Construction of soluble sufentanil microneedles and their analgesic effects in a mouse model of cancer pain

Abstract

Background: Cancer pain severely compromises patients’ quality of life and treatment outcomes, with opioids remaining the mainstay of pharmacological therapy. Soluble microneedle (MN) patches offer a minimally invasive and efficient transdermal drug delivery alternative. This study aims to develop a novel sufentanil-loaded microneedle system (named MN-SF) for the effective and safe management of cancer pain. Methods: Soluble microneedle–hyaluronic acid composite patches were prepared using microforming technology with hyaluronic acid as the matrix material. Microneedles were characterized using optical microscopy and scanning electron microscopy (SEM), and their mechanical strength was evaluated via axial compression testing. The hyaluronic acid concentration was optimized based on microneedle morphology, mechanical hardness, and solubility.

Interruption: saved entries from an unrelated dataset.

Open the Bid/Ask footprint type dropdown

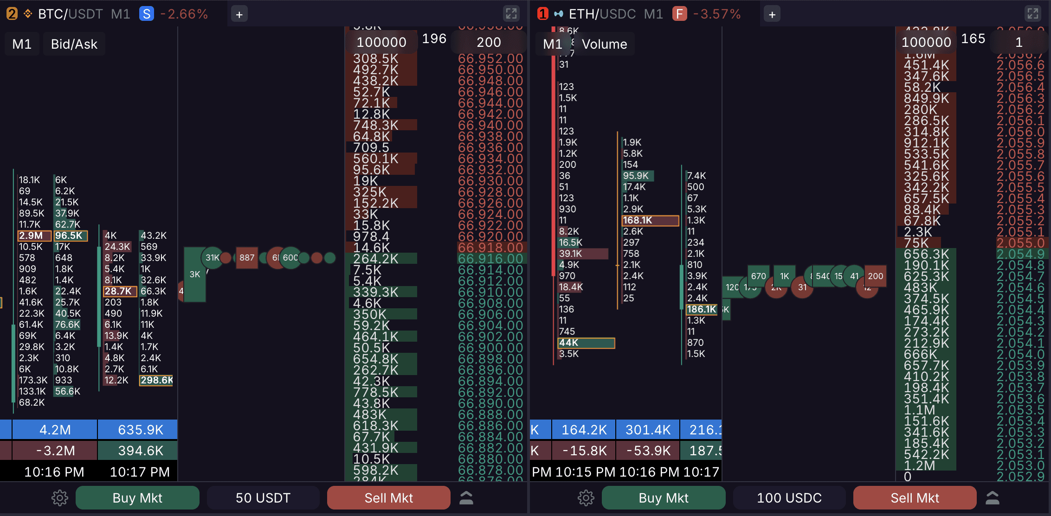point(74,44)
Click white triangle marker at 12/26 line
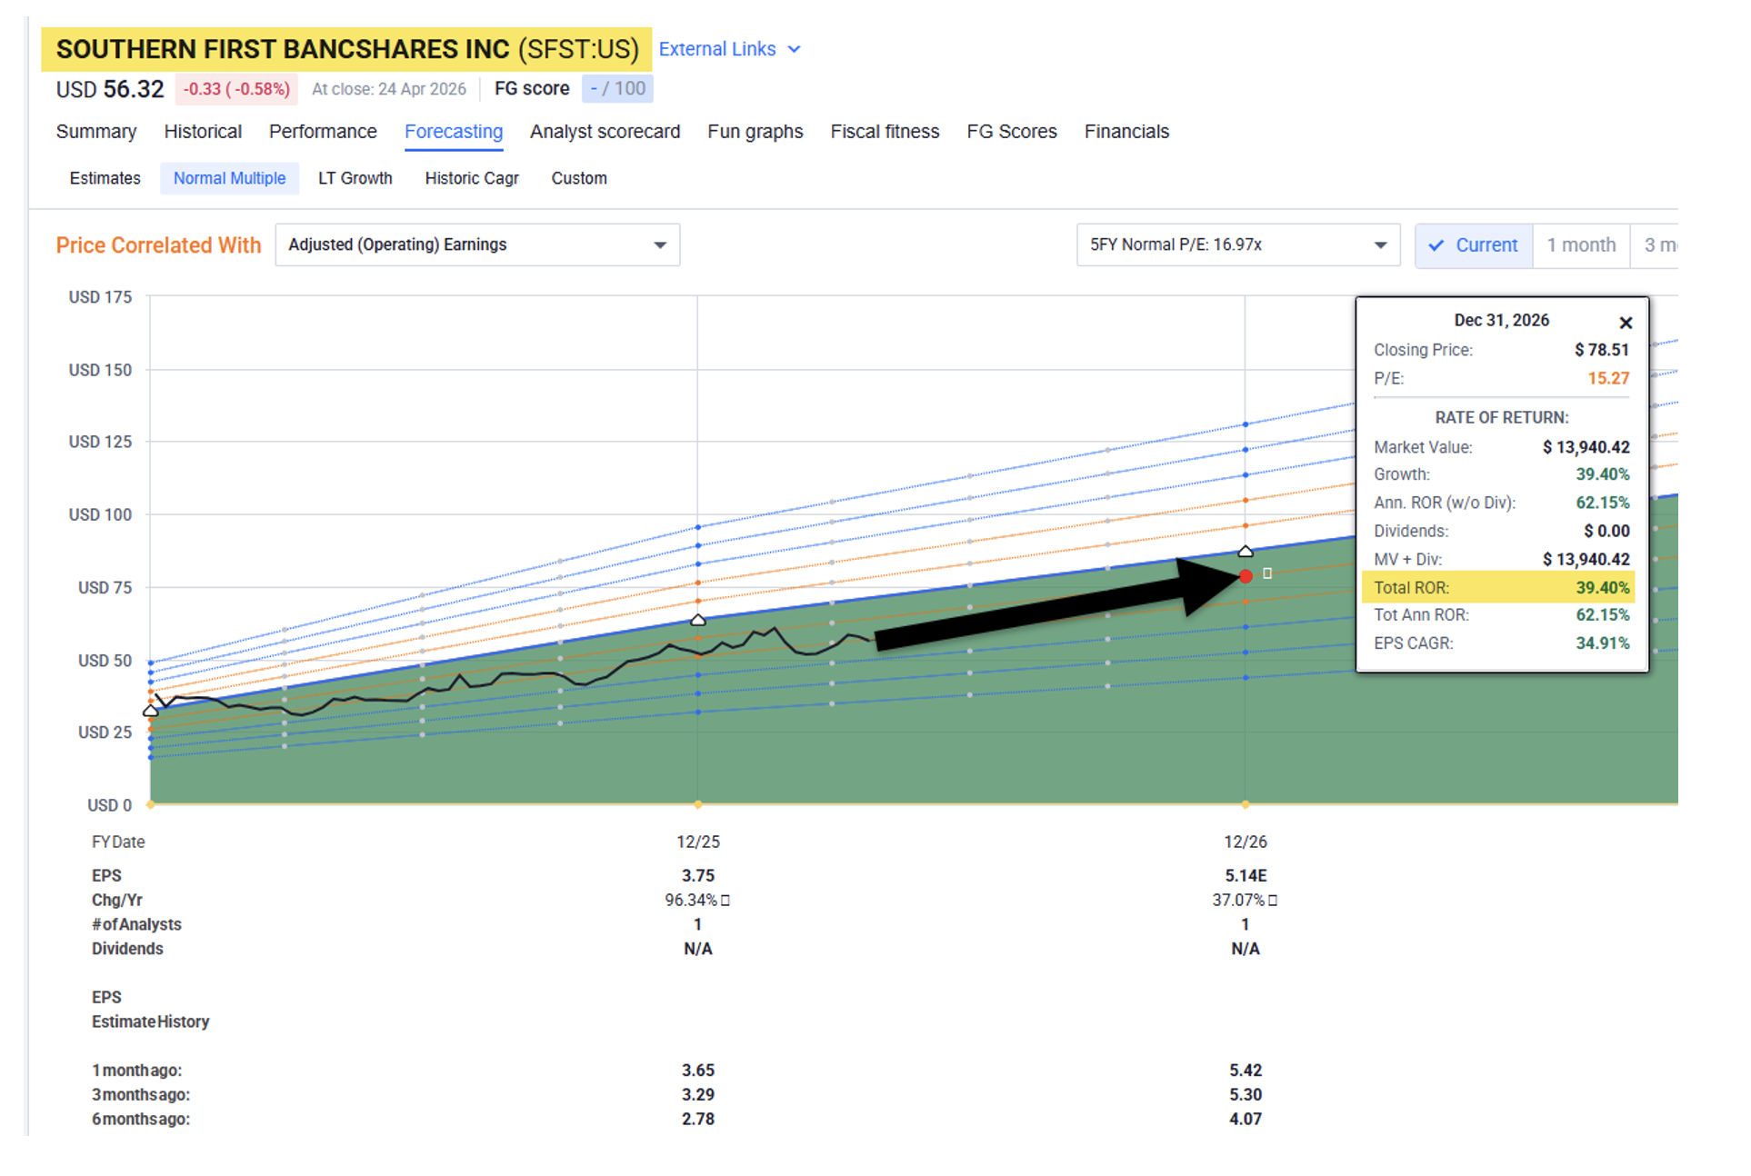 [x=1246, y=552]
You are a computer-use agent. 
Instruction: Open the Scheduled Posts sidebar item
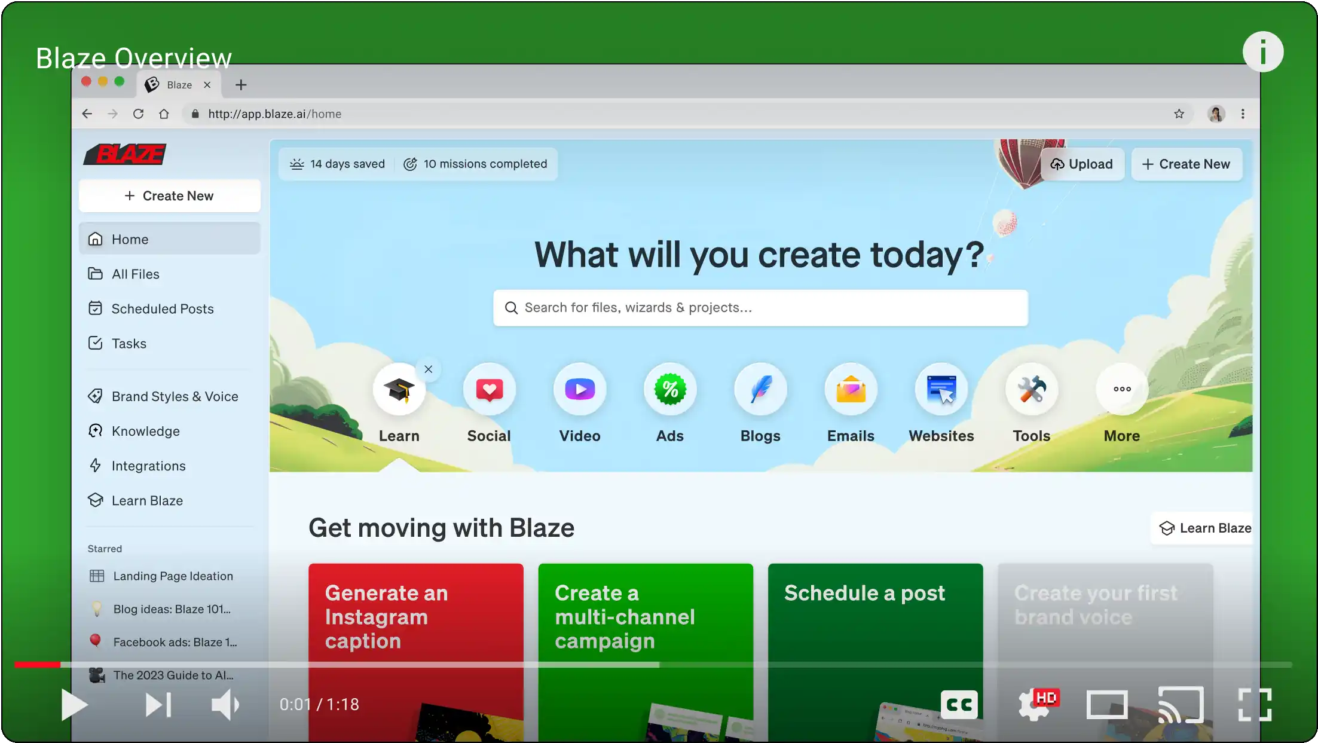pyautogui.click(x=163, y=308)
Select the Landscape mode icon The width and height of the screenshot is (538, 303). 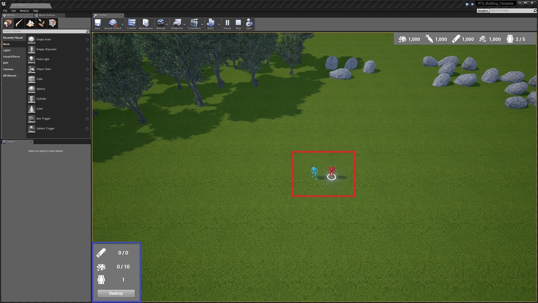[x=30, y=23]
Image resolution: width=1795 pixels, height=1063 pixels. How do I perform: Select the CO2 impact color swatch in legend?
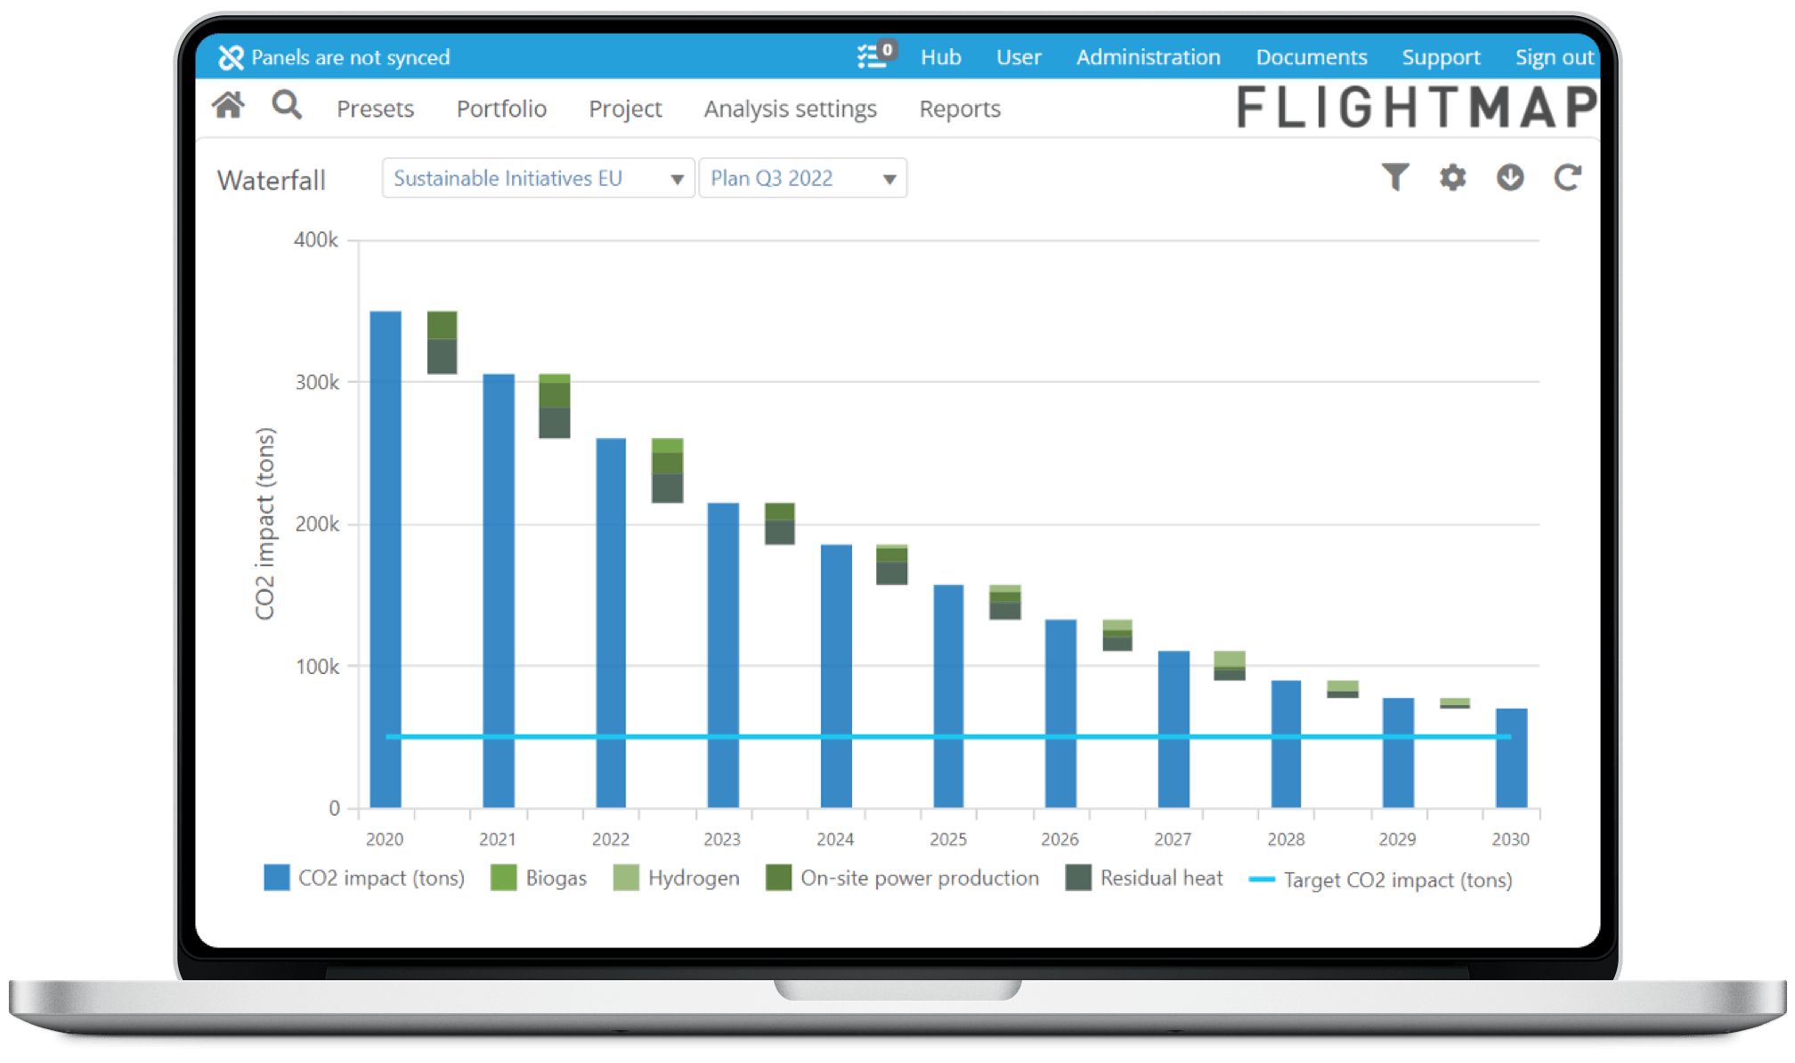click(276, 878)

A cancer-induced bone pain (CIBP) mouse model was established by intra-femoral injection of 4T1-luc cells into Balb/c mice. Hyperalgesia responses were evaluated in CIBP and sham-operated groups, and CIBP mice received either MN-SF or needle-free patch (NFP) treatment. Analgesic effects were assessed by measuring behavioral responses to thermal and mechanical stimuli. Biocompatibility and safety assessments included histopathological H&E staining, hemolysis tests, serum ALT/AST activity assays, and spontaneous behavior observations. Results: MN-SF patches prepared with 0.1 g mL⁻¹ hyaluronic acid exhibited a uniform 10 × 10 conical array structure with excellent morphological integrity and mechanical strength. Liquid chromatography–tandem mass spectrometry (LC–MS/MS) of sufentanil blood concentrations demonstrated that MN-SF enables effective transdermal penetration and rapid dissolution. In the CIBP model, the MN-SF-administered group demonstrated significantly elevated thermal pain thresholds and mechanical pain thresholds at 30 minutes compared with the control group (P < 0.0001). Hemolysis assays, H&E staining, liver enzyme levels, and spontaneous animal behavior post-administration collectively demonstrated the patch's exceptional biocompatibility. Conclusion: This study developed a sodium hyaluronate-based soluble sufentanil microneedle patch with strong mechanical properties and rapid dissolution, which demonstrated effective analgesic efficacy in a model of breast cancer bone metastasis pain, demonstrating its potential as a novel delivery strategy for the future management of breakthrough cancer pain.